ASSIGNMENT –
Of all the entries below, retype only the lines from the one with "Instruction: Open the Meta" through the one with "Task: Select the 直播 tab", exactly as they appear.

--- START ---

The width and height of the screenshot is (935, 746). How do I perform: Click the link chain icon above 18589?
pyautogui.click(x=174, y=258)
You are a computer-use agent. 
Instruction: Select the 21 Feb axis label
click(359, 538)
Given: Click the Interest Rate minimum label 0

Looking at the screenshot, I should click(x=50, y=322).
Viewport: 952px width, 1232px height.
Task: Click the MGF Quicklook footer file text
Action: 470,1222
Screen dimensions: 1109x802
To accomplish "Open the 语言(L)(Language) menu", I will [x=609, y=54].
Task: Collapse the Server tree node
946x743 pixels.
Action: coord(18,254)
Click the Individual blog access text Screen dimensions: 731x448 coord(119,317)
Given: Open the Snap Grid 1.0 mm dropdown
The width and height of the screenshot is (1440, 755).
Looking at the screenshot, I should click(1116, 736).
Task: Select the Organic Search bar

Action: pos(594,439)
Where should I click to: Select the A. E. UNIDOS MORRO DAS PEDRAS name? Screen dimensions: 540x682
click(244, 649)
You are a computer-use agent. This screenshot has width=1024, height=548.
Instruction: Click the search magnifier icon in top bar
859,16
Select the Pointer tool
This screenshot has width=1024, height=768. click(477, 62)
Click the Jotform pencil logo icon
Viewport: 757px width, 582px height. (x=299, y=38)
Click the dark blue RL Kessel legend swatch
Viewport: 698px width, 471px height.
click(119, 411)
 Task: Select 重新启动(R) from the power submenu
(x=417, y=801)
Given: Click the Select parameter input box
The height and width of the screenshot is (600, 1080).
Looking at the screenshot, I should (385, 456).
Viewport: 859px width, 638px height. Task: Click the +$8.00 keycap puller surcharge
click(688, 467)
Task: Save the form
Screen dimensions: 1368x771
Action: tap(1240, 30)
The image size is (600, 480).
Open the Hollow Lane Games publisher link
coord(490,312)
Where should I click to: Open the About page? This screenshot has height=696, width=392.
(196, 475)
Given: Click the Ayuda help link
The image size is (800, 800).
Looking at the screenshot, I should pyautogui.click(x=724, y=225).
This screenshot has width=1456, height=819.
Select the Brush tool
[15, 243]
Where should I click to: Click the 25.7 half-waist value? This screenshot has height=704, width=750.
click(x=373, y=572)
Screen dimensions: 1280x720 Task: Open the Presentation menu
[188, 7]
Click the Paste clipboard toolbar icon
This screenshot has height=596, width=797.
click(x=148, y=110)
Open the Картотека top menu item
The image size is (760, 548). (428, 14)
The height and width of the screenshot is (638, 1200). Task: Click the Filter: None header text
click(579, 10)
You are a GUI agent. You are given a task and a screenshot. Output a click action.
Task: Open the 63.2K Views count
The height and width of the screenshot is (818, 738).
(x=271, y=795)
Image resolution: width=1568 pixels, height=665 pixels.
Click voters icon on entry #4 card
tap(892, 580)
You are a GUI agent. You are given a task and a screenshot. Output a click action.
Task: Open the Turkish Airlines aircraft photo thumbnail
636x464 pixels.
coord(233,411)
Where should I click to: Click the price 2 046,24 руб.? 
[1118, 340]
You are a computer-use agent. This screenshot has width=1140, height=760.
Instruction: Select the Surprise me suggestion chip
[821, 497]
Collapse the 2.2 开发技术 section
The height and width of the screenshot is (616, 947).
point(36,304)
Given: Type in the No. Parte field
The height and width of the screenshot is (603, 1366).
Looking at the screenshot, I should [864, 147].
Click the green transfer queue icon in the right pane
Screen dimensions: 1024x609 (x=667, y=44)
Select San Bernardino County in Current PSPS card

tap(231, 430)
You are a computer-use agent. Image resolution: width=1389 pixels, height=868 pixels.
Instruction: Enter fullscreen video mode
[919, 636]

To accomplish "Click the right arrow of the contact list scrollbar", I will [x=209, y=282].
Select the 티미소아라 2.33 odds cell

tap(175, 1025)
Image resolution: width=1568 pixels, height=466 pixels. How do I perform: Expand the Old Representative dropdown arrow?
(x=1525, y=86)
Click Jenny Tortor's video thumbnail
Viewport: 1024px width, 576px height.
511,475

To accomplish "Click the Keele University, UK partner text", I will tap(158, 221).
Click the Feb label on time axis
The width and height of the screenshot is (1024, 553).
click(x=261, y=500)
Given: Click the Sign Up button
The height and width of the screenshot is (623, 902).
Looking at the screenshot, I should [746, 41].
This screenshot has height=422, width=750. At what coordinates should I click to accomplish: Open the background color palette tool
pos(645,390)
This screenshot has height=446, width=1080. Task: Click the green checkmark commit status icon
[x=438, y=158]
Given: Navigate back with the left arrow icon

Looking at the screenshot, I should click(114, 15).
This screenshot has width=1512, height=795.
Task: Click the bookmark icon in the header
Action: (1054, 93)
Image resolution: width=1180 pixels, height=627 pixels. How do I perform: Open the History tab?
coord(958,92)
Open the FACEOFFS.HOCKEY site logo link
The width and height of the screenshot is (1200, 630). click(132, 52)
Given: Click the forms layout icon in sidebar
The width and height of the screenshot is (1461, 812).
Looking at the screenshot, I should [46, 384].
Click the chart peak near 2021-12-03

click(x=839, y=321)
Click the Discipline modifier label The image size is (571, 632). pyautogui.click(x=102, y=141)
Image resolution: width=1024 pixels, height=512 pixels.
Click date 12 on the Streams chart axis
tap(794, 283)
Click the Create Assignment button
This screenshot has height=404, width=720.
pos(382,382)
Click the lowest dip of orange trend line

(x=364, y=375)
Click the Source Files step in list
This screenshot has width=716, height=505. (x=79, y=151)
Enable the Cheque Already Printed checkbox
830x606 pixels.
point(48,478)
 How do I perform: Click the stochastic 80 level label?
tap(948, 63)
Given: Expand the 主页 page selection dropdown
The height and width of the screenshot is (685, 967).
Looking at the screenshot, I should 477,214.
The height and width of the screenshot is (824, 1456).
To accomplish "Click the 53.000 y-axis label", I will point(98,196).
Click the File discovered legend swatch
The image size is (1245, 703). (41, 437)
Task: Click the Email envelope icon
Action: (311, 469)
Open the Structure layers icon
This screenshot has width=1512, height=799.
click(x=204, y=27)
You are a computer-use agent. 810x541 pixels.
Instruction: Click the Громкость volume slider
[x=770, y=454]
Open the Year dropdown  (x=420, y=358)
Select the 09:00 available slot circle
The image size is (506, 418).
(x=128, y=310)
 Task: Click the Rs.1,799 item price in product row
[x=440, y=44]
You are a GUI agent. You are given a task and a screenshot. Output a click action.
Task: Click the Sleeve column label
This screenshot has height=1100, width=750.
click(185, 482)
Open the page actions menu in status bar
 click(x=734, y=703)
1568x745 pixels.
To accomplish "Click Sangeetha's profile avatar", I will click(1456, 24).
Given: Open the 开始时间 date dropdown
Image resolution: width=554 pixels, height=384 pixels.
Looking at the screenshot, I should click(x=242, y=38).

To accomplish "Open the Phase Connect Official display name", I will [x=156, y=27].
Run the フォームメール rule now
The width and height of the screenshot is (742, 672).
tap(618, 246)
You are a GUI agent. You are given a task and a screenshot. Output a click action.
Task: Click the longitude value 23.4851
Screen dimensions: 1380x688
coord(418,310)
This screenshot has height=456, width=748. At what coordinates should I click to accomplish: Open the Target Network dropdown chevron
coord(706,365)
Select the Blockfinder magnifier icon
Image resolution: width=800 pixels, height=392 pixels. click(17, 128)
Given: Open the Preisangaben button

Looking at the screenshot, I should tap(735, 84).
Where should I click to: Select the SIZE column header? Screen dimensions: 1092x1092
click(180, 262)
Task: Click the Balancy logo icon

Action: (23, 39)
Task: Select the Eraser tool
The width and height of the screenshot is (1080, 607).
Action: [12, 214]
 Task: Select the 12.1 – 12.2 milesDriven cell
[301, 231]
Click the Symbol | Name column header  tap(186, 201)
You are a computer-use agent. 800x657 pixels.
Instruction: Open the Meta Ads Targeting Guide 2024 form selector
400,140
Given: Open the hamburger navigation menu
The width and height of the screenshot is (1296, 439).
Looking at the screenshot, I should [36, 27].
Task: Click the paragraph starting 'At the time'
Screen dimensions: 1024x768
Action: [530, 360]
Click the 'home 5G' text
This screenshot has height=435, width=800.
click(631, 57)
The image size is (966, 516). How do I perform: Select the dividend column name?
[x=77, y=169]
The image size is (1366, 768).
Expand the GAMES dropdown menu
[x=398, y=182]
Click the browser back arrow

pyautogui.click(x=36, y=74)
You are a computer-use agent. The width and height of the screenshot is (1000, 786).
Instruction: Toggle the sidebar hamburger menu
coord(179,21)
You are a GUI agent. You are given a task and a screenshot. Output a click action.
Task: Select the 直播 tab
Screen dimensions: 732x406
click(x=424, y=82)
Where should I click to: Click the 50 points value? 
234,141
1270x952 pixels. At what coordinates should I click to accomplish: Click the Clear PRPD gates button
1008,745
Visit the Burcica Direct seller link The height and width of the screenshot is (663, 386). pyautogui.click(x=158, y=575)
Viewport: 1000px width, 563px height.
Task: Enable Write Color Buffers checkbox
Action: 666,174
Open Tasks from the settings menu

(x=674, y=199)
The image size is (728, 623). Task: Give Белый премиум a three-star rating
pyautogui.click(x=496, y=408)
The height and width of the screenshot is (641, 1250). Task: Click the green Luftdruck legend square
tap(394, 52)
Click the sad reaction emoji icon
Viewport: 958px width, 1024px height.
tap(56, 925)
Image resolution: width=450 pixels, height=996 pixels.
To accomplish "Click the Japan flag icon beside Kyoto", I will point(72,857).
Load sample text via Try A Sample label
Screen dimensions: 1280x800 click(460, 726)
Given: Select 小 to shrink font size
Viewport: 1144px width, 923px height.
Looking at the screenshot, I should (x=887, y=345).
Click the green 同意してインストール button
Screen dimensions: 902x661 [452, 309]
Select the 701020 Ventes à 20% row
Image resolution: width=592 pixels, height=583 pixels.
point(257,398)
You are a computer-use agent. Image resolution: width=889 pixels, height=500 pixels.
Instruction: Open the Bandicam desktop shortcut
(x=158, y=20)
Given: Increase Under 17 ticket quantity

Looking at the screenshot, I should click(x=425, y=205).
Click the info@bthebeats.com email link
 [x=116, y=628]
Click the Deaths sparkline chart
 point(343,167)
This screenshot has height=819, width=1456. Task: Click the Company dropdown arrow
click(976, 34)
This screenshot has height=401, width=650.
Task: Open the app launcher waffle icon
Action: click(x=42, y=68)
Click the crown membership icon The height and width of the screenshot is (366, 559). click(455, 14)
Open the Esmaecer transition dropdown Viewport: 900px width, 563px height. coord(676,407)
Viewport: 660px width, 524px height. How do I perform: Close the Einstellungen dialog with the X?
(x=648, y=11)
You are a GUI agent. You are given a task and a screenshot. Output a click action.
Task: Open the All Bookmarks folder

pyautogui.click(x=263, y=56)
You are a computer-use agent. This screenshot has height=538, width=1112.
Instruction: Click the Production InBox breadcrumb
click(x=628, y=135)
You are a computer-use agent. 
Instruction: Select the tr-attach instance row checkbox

--- END ---

REPLY –
Instruction: Open the Meta Ads Targeting Guide 2024 form selector
400,140
Given: Open the hamburger navigation menu
The width and height of the screenshot is (1296, 439).
Looking at the screenshot, I should [36, 27].
Task: Click the paragraph starting 'At the time'
Screen dimensions: 1024x768
Action: [530, 360]
Click the 'home 5G' text
This screenshot has height=435, width=800.
click(631, 57)
The image size is (966, 516). How do I perform: Select the dividend column name?
[x=77, y=169]
The image size is (1366, 768).
Expand the GAMES dropdown menu
[x=398, y=182]
Click the browser back arrow

pyautogui.click(x=36, y=74)
You are a computer-use agent. The width and height of the screenshot is (1000, 786).
Instruction: Toggle the sidebar hamburger menu
coord(179,21)
You are a GUI agent. You are given a task and a screenshot. Output a click action.
Task: Select the 直播 tab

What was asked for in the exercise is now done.